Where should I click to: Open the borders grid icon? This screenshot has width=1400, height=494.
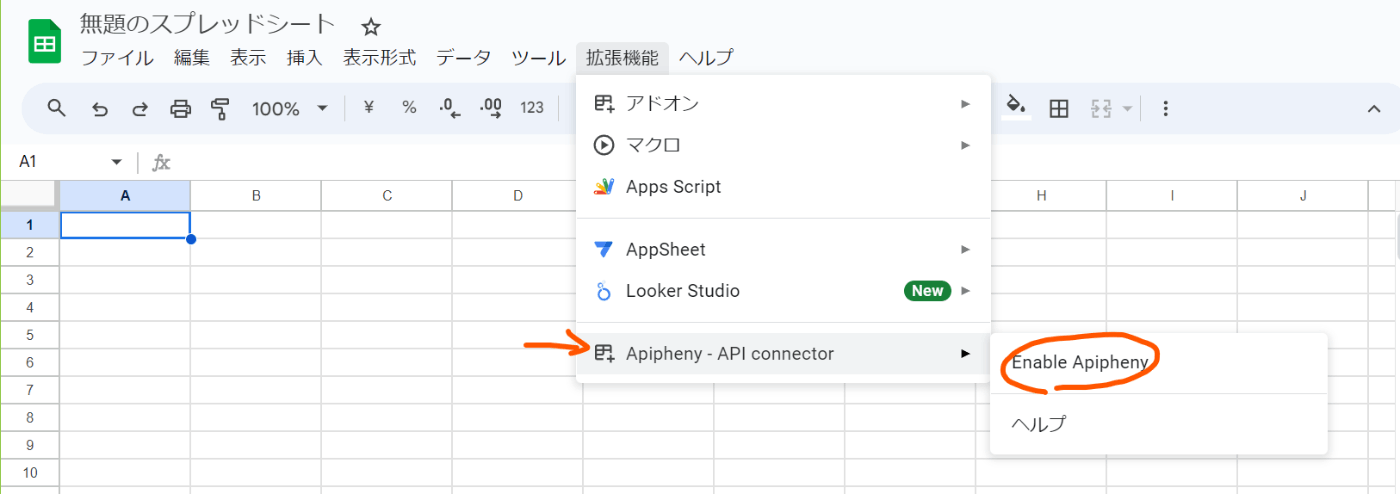coord(1059,108)
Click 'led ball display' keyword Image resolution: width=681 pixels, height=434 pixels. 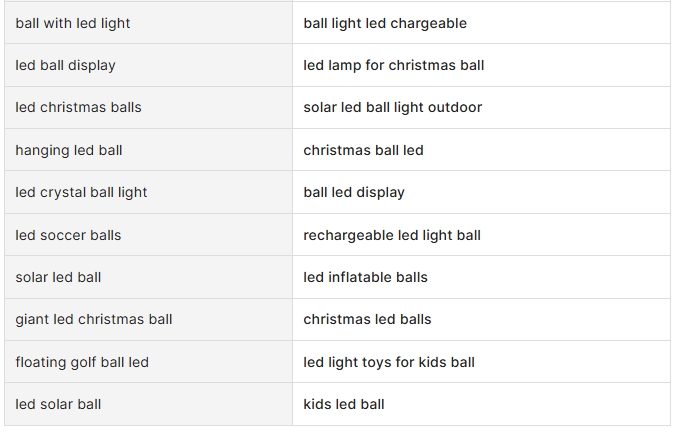(66, 65)
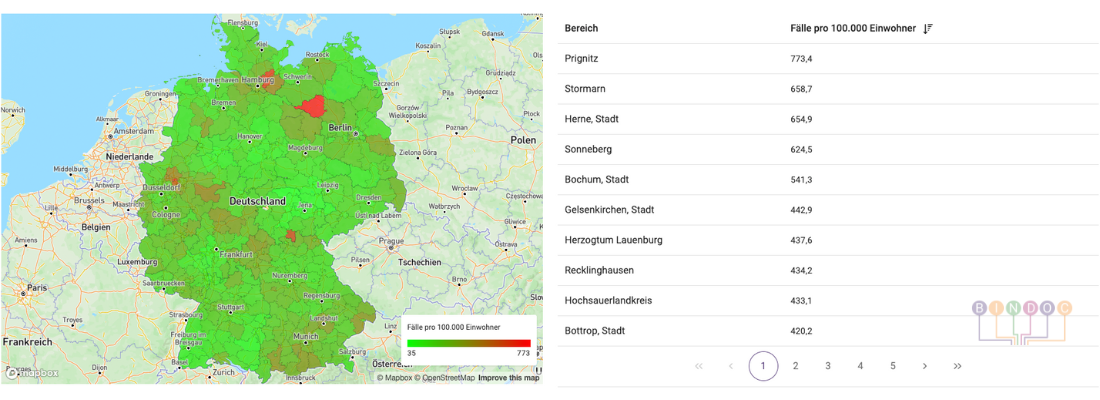The width and height of the screenshot is (1100, 400).
Task: Go to page 5 of results
Action: pos(893,366)
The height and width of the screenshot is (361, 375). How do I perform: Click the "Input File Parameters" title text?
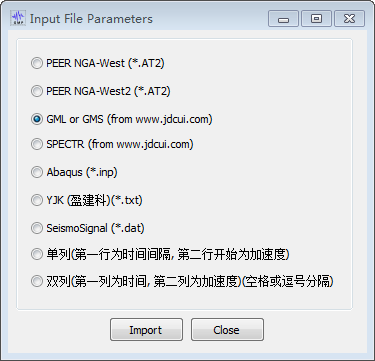(91, 19)
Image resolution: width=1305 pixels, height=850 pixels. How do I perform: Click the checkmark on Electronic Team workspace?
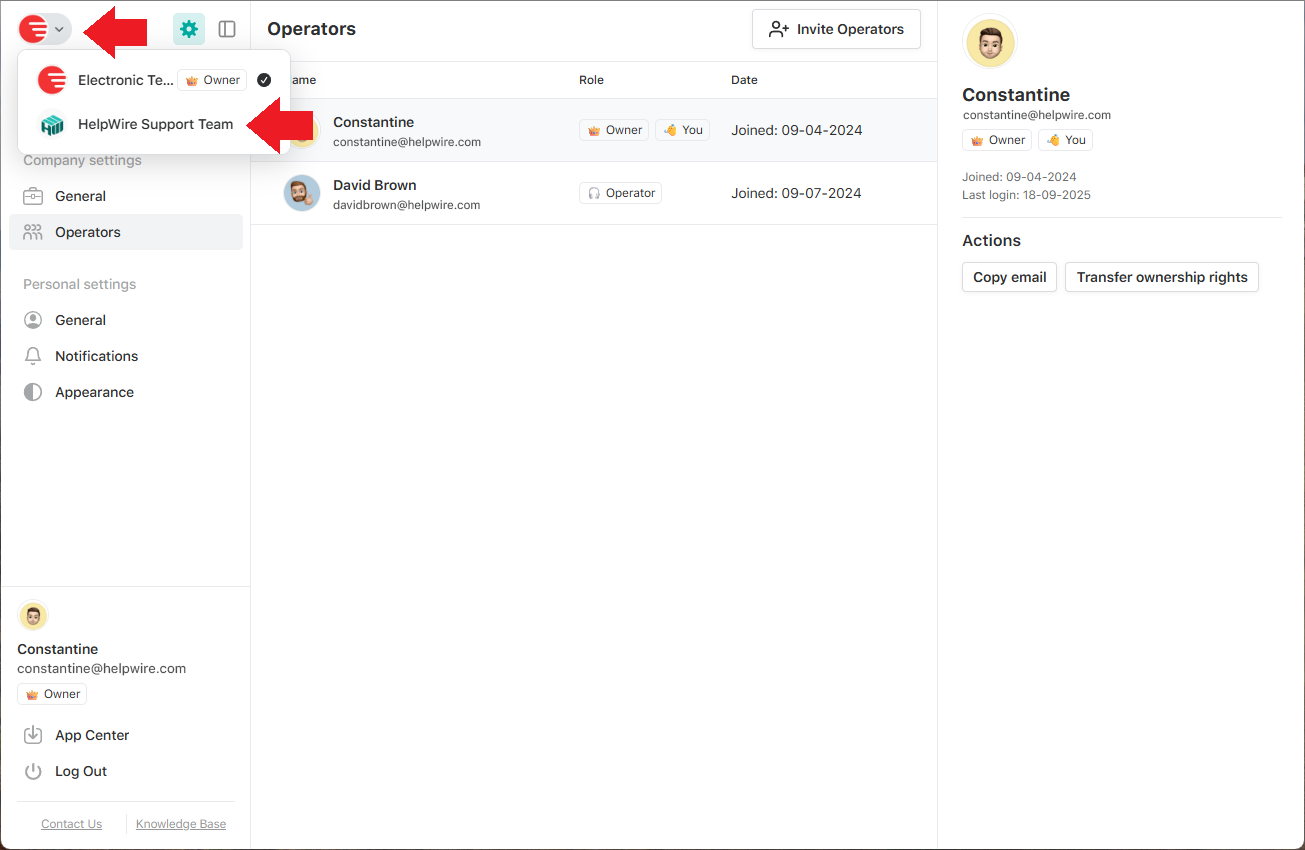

================================

-- INSTRUCTIONS TO FOLLOW --
Leave every picture out and set down exactly the lines running from the one with "The height and" to the last line of the material above.

-- THE ANSWER --
The height and width of the screenshot is (361, 375). How do I perform: Click the "Input File Parameters" title text?
(91, 19)
Image resolution: width=1305 pixels, height=850 pixels. How do I perform: Click the checkmark on Electronic Team workspace?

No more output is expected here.